A fuga dos investidores da caderneta de poupança em 2015 causou um aperto no crédito imobiliário difícil de ser revertido, que só não resultou em maiores problemas porque está fraca a demanda para a compra de imóveis. Mas seus reflexos podem ser vistos nas crescentes demissões na área da construção civil. Os resgates superaram os novos investimentos na poupança em nada menos de R$ 53,6 bilhões no ano passado, o pior desempenho em 20 anos da série histórica.
O rendimento de 8% da poupança perdeu feio da inflação de 10,67% e isso explica em parte a saída dos investidores. O ganho das aplicações em fundos de renda fixa foi mais atraente, mesmo considerando a incidência de Imposto de Renda, e pode ser ter como referência o CDI, que acumulou 13,24%, ou o CDB, com 12,31%. Mas os resgates também foram justificados pelo menor crescimento da renda real das famílias, aumento dos gastos com tarifas e outras despesas turbinadas pela inflação e, ainda, pelo desemprego. Mesmo no conturbado ano das eleições presidenciais de 2014, o saldo do investimento na caderneta ficou em R$ 24 bilhões.

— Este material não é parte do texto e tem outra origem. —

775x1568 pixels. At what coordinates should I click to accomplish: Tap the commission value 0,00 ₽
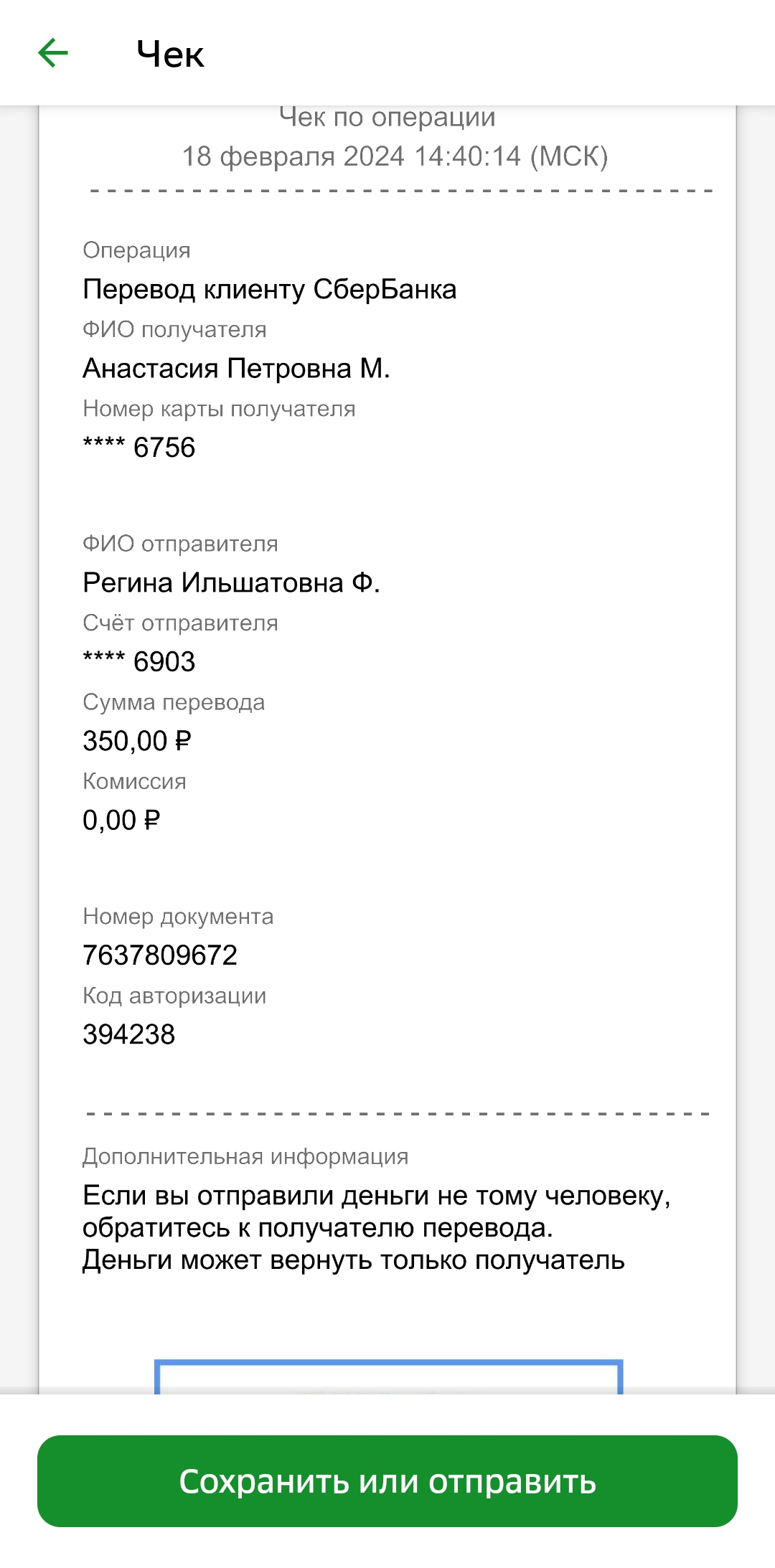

Como a poupança representa 80% do lastro do financiamento habitacional concedido pelos bancos, o impacto foi imediato na redução da oferta de recursos. Em maio, o Banco Central chegou a liberar R$ 22 bilhões em recursos do compulsório para irrigar as carteiras dos bancos. Apenas a Caixa recebeu R$ 10,5 bilhões. Aí armou-se uma pequena polêmica. Só metade dos recursos foram utilizados e a conclusão lógica é que a demanda também encolheu. Há quem discorde e argumente que o aperto teria sido pior não fosse a liberação do compulsório.
O fato é que as operações de crédito contratadas com recursos da poupança para a construção, reforma, compra de imóveis e de material tiveram queda de 30,7% de janeiro a novembro para R$ 70,8 bilhões em comparação com os R$ 102,2 bilhões de igual período de 2014, registram os dados da Abecip. Outras alternativas de funding de mercado também desaceleraram, como o estoque de letras de crédito imobiliário (LCIs), que cresceu 24%, menos da metade dos 55,7% de 2014. O resultado é que, levando em conta o crédito imobiliário total acompanhado pelo Banco Central, incluindo recursos do FGTS, houve crescimento de 17,1% nos 12 meses terminados em novembro, abaixo dos 28% de 2014.
O que começou no cofrinho do investidor foi se somar aos problemas das empresas da construção civil, já atribuladas pela desaceleração dos investimentos em infraestrutura e pelas investigações da Operação Lava-Jato. A construção civil acabou sendo o segundo setor em demissões em 2015, depois da indústria, com o corte de 514 mil vagas nos 12 meses terminados em novembro. As áreas em que as demissões mais cresceram foram nas obras de infraestrutura (14,5%) e construção imobiliária (13%). O número de trabalhadores voltou para 2,9 milhões, o patamar de agosto de 2010.
A situação atinge uma categoria de mão de obra com pouca especialização ou colchão de reservas para superar momentos de adversidade e isso preocupa o governo, que tem sua parcela de culpa. O governo tem dívidas com as construtoras por conta de atrasos de pagamentos do Departamento Nacional de Infraestrutura de Transportes (Dnit), que chegam a quatro meses, e das obras do programa Minha Casa Minha Vida. Entre os balões de ensaio que circulam a respeito do pacote de estímulos à economia que o governo acena chegou-se a incluir o chamado PAC da Construção Civil. A ideia foi recebida com alguma ironia pelo setor, que já ficaria satisfeito se os pagamentos atrasados fossem quitados.
De concreto, houve a largada da fase três do Minha Casa Minha Vida (Estado 13/1), prometido já na campanha presidencial de 2014, mas feito pela metade. Ficaram de fora as linhas para as faixas de menor renda porque são as que contam com maior subsídio e o governo enfrenta restrições orçamentárias e não pode mais recorrer às "pedaladas", em que o FGTS arcou com o compromisso contando com o pagamento posterior do Tesouro. Por conta do acerto de operações desse tipo, o FGTS recebeu R$ 22,6 bilhões no fim de 2015. Do lado da poupança, também não há expectativa de melhora do fluxo de dinheiro por causa da esperada elevação dos juros e da desaceleração da economia. A própria Abecip já prevê que o volume das operações de crédito imobiliário lastreadas na caderneta vai cair novamente, para R$ 60 bilhões.